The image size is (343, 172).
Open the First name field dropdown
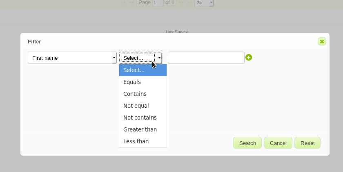coord(72,58)
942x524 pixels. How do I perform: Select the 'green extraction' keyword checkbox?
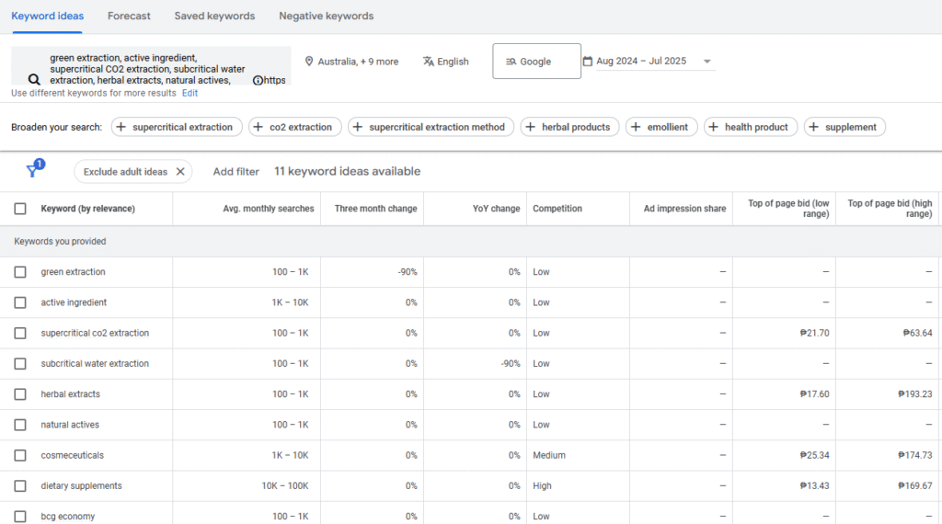[x=20, y=272]
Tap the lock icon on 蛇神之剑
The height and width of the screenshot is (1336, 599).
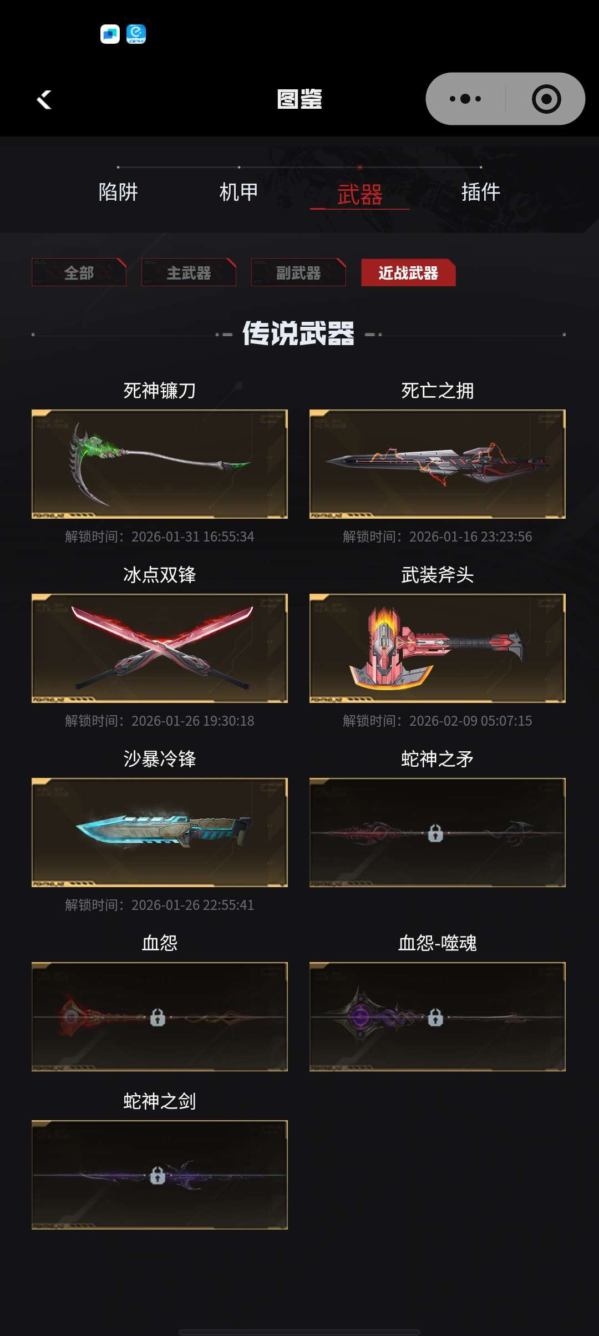click(x=158, y=1175)
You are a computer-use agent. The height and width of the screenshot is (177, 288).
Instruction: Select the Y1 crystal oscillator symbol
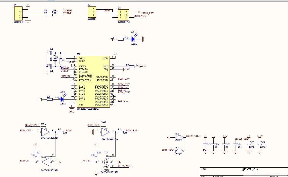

What you are asked to do
Exact lines, nothing more: output the one with "Tap the lock icon on 蛇神之剑" and every later line through the end of the data, skipping pictures.

Response box
Tap the lock icon on 蛇神之剑
The height and width of the screenshot is (1336, 599).
click(x=158, y=1175)
You are a computer-use agent. The height and width of the screenshot is (177, 288).
Instruction: Select the Y1 crystal oscillator symbol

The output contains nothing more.